TS: Das sind die üblichen Schreckensnachrichten vor solchen Events. Es kommt immer darauf an, wohin man genau schaut. Bei meinem Besuch im November sind mir schon einige Dinge aufgefallen, die waren nicht wirklich schön: Auffallend ist der große Unterschied zwischen arm und reich. Ich gehe aber davon aus, dass in der Zeit der Olympischen Wettkämpfe vieles auf Vordermann gebracht wird und dass man beim Veranstalter alles Mögliche unternehmen wird, um die Sicherheit der Spiele zu gewährleisten.

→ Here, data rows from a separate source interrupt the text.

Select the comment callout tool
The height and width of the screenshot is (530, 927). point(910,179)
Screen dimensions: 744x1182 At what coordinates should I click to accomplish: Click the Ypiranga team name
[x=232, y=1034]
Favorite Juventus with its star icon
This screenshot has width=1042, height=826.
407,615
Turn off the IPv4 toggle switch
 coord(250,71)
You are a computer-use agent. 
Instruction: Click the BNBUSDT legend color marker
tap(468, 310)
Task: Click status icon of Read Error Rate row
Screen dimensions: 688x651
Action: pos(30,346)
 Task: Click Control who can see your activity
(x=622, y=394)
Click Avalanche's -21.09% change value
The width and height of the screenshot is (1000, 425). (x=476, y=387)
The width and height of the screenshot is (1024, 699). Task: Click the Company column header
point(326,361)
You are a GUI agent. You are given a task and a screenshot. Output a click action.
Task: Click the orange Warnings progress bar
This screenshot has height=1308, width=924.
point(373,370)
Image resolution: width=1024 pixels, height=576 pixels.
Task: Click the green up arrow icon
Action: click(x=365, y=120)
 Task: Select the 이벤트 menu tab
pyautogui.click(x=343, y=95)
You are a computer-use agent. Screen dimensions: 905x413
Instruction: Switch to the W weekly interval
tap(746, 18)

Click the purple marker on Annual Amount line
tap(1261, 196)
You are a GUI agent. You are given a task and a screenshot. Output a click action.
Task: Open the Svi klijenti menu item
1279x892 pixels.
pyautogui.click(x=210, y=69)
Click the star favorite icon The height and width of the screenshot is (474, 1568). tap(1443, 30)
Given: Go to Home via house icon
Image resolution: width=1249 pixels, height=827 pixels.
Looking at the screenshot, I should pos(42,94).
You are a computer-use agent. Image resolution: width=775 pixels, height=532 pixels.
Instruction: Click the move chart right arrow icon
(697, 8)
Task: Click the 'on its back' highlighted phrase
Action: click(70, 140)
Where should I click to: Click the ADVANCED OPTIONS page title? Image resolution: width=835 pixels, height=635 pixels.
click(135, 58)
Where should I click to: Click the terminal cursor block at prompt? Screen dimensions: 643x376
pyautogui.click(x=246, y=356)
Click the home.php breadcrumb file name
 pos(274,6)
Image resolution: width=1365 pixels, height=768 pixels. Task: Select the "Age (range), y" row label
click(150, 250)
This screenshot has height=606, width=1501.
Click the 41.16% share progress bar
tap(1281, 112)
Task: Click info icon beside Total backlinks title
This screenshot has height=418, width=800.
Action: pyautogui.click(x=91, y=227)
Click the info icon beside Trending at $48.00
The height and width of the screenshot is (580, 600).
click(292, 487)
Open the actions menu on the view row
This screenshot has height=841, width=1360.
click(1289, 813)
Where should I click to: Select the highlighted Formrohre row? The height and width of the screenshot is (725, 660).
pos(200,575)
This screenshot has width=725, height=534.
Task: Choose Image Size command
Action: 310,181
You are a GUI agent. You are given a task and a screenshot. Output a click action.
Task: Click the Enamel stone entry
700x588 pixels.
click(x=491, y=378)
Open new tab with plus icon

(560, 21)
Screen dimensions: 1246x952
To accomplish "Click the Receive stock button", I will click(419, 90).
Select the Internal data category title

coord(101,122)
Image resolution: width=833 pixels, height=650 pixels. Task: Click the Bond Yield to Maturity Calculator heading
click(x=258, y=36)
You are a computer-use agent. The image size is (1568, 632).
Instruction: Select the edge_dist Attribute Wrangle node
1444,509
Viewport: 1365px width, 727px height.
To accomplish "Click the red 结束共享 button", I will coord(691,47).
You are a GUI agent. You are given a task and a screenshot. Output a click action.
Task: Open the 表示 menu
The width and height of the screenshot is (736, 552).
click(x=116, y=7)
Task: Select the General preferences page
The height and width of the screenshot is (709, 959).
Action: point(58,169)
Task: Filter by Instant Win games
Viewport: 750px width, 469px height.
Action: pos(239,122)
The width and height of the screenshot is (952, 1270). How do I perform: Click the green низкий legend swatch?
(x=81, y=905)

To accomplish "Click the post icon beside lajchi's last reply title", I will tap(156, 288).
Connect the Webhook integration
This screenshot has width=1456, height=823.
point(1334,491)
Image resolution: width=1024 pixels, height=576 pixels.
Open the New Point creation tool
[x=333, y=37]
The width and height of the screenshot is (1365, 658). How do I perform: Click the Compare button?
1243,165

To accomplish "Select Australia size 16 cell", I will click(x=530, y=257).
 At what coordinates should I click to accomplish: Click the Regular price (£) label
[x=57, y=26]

MS: Wird Deine Familie auch mit vor Ort sein und wie lange wirst Du überhaupt am olympischen Leben teilnehmen können?

TS: Ich reise alleine, da ich in erster Linie mit einem Auftrag vor Ort bin. Planmäßig komme ich am 14.08. wieder zurück, d.h. es ist im Anschluss an die Slalomwettkämpfe noch ein Puffertag vorgesehen, sollte wirklich etwas für eine Verschiebung im Zeitplan sorgen, wovon wir hoffentlich keinen Gebrauch machen müssen. 

MS: Besuchst Du auch andere Sportarten?

TS: Ich bin also fast zwei Wochen vor Ort, da sollte es irgendwo möglich sein mal irgendein Event zu besuchen. Ideal ist natürlich der Deodoro Park, dort sind gleich mehrere Sportarten, vielleicht klappt ja mal ein Abstecher.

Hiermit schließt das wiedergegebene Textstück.